Total operating expenses were approximately $10,534,000 for the six months ended June 30, 2021

R&D expenses for the six months ended June 30, 2021, were approximately $5,177,000G&A expenses for the six months ended June 30, 2021, were approximately $5,357,000Cash burn rate is at $21,068,000 every 6 months.

So they have enough cash on hand for a minimum of 3 years without any dilution or funding.

Look at all the institutions that opened up or added to their positions. A lot of new reports this month. Here are a few large names and buys.

New Positions Reported:

  • Group One Trade – 1,644,488 Shares
  • Nuveen Asset Management, – 1,097,131 Shares
  • Millennium Management 1,666,911 Shares
  • Bank of Nova Scotia – 348,698 Shares

Increased Positions Reported:

  • Northern Trust Corp – 1,1231,852 Shares
  • Vanguard Group Inc – 5,762,626 Shares
  • Geode Capital Management – 1,968,745 Shares
  • BlackRock Inc – 8.954,293 Shares
  • Bank of New York Mellon Corp – 465,572 Shares

To those saying the Blackrock investments aren’t substantial, they literally own over 10% of the company now. They have been buying Atossa before the Russell inclusion.

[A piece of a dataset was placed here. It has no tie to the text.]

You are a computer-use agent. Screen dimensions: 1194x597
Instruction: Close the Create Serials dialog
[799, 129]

Let’s talk about the timeline on Phase 3 for Endoxifen. FDA 505(b)(2) may bring Endoxifen to market without the need of Phase 3.

As discussed in this video:

[Interviewer]can you shed some colour on what maybe a phase 3 study may look like … since the FDA is already familiar with Tamoxifen and it’s outcomes…?

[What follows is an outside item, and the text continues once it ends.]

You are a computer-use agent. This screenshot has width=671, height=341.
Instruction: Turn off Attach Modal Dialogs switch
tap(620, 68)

[Dr Quay] .. first of all it’s very hard to answer that, but I think one of the things we have talked about in the past is that there’s a pathway called 505(b)(2) which allows you to submit applications for metabolites of drugs that are already approved. There are some special aspects of that package … you’re allowed to reference the data with the primary drug, you’re typically allowed to do one instead of two controlled clinical trials, and you typically get 7 years of market exclusivity independent of your patent situation. So it’s a nice model and we’ve publicly said that this is our target. We’ve obviously not had conversations with the FDA about all of the aspects of our programs qualifying for 505(b)(2), but I mean I think that’s how I would answer that question.

What is 505(b)(2) ?

The 505(b)(2) New Drug Application (NDA) is a streamlined NDA process in which the applicant relies upon one or more investigations conducted by someone other than the applicant and for which the applicant has not obtained right of reference. In other words, the 505(b)(2) pathway enables investigators and/or manufacturers to apply for approval without having to repeat all the drug development work done for an innovator drug.